Purpose
The Analog Alarm (AA) block sends and receives analog data from the I/O driver or OPC server to provide alarm control. Using this block you can suspend alarms and define limits and priorities for each alarm. The block can also wait a specified time interval before issuing an alarm, close a contact when an alarm occurs, and automatically reissue and acknowledge alarms.
Features
The Analog Alarm block:
- Is a primary block.
- Can be used as a stand-alone block.
- Generates alarms when values are outside of defined limits.
- Sends and receives values from an I/O driver or OPC server when placed in Automatic mode.
- Receives values from operator input in the iFIX WorkSpace, from scripts, from Program blocks, or from Easy Database Access programs when operating in Manual mode.
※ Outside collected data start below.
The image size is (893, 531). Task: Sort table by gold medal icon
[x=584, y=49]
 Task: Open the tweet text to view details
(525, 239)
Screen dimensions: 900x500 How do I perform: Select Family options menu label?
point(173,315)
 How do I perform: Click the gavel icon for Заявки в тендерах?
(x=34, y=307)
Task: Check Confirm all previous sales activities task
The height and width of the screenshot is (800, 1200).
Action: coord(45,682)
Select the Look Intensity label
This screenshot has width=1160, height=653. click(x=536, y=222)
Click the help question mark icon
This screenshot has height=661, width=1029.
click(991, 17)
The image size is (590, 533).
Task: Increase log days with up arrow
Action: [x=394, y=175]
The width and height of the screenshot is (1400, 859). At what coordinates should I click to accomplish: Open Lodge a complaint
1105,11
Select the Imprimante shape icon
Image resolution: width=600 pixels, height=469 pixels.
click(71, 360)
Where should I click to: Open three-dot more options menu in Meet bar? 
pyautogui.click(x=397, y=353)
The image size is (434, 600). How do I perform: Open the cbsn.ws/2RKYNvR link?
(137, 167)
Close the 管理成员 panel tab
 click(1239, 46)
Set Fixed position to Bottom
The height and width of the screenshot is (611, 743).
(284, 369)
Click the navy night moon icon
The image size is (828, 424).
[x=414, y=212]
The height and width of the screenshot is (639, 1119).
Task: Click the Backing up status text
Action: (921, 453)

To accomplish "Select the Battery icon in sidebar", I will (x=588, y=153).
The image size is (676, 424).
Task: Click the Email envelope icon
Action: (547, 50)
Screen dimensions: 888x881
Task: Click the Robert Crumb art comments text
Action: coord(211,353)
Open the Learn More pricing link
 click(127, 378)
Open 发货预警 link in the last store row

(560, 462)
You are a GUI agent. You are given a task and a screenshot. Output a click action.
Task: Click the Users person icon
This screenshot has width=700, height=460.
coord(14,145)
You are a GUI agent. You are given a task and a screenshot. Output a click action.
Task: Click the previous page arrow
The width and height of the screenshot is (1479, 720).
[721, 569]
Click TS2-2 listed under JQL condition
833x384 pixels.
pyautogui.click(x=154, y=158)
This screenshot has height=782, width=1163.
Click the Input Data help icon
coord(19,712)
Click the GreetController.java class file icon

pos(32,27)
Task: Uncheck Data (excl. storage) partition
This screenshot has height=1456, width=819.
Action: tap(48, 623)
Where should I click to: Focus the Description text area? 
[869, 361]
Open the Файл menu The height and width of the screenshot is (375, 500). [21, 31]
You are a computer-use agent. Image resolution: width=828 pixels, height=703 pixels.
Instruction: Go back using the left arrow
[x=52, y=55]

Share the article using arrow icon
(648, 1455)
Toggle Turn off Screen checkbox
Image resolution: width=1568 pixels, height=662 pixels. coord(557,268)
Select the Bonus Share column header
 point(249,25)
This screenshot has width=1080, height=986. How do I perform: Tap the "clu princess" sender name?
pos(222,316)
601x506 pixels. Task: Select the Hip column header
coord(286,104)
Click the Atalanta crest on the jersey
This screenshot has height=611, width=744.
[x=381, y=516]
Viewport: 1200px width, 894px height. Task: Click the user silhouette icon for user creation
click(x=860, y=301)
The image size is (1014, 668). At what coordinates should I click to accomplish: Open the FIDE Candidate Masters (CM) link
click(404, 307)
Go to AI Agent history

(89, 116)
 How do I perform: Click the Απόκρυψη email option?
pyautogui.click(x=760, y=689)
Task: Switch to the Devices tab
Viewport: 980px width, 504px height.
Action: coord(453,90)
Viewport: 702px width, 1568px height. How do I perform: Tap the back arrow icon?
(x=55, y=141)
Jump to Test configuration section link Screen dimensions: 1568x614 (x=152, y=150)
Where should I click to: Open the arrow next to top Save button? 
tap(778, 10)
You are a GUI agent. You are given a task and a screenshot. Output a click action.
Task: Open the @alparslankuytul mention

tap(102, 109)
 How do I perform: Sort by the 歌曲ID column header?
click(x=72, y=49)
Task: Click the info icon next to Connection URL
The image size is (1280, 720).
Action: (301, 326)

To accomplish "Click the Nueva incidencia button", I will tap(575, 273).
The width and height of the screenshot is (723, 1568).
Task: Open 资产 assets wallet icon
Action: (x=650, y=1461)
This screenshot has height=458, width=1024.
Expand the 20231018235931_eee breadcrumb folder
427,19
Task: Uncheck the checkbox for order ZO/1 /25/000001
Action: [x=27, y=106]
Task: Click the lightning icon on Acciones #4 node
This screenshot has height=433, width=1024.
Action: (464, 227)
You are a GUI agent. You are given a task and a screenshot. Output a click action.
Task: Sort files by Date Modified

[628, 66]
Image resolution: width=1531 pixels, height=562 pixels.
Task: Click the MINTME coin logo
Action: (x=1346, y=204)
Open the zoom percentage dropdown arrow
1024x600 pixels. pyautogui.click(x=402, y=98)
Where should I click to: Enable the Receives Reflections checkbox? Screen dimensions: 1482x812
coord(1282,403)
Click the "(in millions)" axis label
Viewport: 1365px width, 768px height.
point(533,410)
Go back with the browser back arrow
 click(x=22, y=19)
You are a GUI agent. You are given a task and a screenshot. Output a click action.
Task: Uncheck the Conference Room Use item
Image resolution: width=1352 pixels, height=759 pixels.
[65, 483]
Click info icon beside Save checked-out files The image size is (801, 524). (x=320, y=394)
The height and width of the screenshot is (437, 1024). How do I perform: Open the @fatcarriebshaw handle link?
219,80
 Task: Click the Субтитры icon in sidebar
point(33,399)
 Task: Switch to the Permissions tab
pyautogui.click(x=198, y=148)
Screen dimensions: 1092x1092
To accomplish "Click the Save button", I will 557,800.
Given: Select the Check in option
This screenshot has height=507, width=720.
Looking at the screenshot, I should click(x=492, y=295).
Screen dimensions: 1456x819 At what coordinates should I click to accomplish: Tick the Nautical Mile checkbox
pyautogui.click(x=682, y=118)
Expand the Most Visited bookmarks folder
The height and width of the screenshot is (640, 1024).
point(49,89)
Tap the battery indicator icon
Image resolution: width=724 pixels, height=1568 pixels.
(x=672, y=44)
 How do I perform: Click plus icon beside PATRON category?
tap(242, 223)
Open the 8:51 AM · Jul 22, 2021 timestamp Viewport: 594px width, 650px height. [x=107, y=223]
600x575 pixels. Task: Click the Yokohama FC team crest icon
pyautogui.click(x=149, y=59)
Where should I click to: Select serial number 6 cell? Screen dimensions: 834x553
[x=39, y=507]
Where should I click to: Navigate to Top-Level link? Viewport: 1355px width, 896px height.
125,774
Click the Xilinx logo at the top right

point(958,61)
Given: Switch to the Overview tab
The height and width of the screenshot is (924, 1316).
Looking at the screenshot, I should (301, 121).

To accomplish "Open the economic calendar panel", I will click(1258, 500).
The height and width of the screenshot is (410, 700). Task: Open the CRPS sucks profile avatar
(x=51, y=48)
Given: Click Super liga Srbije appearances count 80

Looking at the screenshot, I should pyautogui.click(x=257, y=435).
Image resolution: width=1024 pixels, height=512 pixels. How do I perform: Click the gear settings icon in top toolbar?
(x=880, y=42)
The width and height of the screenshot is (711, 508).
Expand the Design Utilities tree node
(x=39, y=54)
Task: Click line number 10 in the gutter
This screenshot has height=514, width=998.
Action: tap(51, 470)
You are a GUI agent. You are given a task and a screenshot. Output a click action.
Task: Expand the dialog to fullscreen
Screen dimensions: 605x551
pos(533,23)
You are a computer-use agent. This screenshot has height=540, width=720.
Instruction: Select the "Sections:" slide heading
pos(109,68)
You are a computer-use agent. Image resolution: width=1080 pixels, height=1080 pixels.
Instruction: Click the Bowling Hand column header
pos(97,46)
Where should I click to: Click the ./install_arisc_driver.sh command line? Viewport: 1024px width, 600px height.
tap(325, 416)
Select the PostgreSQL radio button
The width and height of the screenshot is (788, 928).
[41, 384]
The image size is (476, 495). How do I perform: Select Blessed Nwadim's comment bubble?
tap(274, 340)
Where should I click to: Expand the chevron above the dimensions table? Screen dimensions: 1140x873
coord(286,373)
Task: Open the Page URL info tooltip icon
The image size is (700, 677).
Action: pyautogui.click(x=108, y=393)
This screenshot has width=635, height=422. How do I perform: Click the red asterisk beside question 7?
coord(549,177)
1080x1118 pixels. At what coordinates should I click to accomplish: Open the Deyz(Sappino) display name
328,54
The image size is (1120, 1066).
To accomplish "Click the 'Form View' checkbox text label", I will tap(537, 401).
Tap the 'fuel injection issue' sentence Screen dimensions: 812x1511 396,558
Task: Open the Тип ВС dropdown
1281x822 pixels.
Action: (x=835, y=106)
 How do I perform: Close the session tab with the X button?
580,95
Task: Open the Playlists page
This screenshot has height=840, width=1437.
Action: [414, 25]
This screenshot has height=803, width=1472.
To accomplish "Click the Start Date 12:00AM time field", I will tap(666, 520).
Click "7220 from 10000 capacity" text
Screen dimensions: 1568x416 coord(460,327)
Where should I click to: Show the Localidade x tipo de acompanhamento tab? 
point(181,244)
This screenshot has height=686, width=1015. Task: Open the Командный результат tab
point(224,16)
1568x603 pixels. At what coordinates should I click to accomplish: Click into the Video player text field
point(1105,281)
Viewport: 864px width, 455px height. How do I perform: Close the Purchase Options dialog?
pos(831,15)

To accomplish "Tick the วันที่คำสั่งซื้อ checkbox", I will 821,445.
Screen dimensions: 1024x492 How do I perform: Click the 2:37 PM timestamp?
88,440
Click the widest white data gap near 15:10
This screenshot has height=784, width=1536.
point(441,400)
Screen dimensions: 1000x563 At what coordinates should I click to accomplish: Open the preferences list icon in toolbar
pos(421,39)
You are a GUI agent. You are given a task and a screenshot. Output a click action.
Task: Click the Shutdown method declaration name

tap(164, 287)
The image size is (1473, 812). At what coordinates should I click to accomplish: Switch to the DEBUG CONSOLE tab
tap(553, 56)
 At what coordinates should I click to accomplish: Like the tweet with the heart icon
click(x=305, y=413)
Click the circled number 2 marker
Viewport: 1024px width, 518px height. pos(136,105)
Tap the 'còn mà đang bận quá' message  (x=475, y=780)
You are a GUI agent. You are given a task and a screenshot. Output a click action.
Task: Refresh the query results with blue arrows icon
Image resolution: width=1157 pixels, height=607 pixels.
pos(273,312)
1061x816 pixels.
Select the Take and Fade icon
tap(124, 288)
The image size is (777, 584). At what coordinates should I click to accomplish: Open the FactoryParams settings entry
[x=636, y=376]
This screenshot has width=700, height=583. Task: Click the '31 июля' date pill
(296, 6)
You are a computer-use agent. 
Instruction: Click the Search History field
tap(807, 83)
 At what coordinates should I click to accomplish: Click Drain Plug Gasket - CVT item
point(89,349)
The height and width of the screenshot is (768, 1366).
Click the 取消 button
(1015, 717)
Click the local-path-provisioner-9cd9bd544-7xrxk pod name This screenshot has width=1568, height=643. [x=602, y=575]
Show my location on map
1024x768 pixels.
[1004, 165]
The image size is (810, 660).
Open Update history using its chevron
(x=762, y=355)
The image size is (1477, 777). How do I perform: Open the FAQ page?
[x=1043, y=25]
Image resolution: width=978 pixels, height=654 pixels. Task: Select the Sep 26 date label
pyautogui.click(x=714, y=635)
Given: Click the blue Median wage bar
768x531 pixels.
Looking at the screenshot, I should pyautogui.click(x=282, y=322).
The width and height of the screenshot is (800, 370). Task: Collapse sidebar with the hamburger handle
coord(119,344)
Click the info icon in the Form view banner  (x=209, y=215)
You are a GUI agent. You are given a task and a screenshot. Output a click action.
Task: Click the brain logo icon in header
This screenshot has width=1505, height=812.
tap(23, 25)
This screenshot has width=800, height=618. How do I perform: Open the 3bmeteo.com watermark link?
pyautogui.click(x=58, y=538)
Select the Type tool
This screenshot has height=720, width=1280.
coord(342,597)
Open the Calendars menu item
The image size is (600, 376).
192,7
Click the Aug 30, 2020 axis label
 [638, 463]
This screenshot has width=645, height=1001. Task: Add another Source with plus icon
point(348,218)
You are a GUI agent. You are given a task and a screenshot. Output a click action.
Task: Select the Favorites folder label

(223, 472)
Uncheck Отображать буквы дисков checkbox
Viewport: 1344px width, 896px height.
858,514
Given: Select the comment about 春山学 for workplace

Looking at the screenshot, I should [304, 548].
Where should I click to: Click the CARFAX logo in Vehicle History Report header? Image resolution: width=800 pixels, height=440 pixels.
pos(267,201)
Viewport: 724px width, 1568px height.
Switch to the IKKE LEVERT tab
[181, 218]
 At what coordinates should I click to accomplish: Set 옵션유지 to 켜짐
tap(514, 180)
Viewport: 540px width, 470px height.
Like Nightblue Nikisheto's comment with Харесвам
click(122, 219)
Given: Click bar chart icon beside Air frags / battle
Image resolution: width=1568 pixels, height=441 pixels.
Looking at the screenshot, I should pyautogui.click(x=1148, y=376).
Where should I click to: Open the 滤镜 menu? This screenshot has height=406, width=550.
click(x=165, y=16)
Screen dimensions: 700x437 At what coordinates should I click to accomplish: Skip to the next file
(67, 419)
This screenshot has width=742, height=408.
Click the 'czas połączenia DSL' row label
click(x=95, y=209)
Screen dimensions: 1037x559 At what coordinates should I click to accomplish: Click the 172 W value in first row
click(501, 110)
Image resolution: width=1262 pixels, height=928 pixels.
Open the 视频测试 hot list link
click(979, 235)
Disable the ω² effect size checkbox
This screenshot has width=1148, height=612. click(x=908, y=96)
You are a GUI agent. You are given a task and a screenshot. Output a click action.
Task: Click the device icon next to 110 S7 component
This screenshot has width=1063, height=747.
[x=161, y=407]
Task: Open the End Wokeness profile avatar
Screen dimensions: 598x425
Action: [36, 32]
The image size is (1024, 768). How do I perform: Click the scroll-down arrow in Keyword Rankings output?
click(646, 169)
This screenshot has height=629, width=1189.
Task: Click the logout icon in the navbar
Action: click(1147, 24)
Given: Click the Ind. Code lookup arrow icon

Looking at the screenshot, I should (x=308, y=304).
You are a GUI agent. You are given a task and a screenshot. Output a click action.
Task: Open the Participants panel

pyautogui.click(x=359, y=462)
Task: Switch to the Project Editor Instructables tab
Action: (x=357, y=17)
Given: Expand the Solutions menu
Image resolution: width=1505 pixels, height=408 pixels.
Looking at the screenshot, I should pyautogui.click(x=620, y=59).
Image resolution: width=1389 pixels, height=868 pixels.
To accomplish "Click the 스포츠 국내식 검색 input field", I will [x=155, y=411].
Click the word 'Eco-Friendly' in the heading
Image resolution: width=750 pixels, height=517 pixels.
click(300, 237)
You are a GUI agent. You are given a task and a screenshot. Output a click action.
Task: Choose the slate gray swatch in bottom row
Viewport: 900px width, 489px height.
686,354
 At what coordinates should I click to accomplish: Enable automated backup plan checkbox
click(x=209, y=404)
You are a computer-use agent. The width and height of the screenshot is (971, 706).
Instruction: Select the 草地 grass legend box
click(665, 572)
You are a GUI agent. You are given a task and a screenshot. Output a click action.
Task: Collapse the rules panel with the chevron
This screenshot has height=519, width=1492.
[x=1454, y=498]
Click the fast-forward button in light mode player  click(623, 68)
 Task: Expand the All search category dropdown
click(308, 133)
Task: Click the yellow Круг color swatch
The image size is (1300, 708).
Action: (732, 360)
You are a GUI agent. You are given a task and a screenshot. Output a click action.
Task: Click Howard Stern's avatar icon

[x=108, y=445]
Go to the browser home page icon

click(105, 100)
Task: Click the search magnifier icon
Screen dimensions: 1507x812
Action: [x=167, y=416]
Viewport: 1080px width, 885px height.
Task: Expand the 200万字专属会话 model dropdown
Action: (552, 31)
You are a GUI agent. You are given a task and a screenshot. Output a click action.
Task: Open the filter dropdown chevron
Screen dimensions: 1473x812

- Can be used in a chain with exception-based or time-based processing.
- Can be configured using Continuous Output that allows blocks to attempt to write the contacts with every scan, even if the value being written in unchanged. Without Continuous Output, the block only attempts to write to the defined contact tag when a value has changed and it needs to be written to the PLC. (In this instance, the write is a one-time attempt, so if it fails, the write will not be retried until the block needs to write a new value.)
NOTE: Because the contact mode of “Never” does not reset the contact, the Continuous Output option is not supported for this contact mode.
- Can be configured using the Suppress COMM Alarm option, which allows you to separate the original alarm condition from the COMM alarm, and return the AA block to the same state as it was prior to a COMM alarm. If you disable the Suppress COMM Alarm option, AA blocks handle one alarm at a time. (As a result, it is possible that acknowledgement of a COMM alarm could cause the ACK bit in the PLC to be written, and the original alarm condition, if already acknowledged, could re-alarm.)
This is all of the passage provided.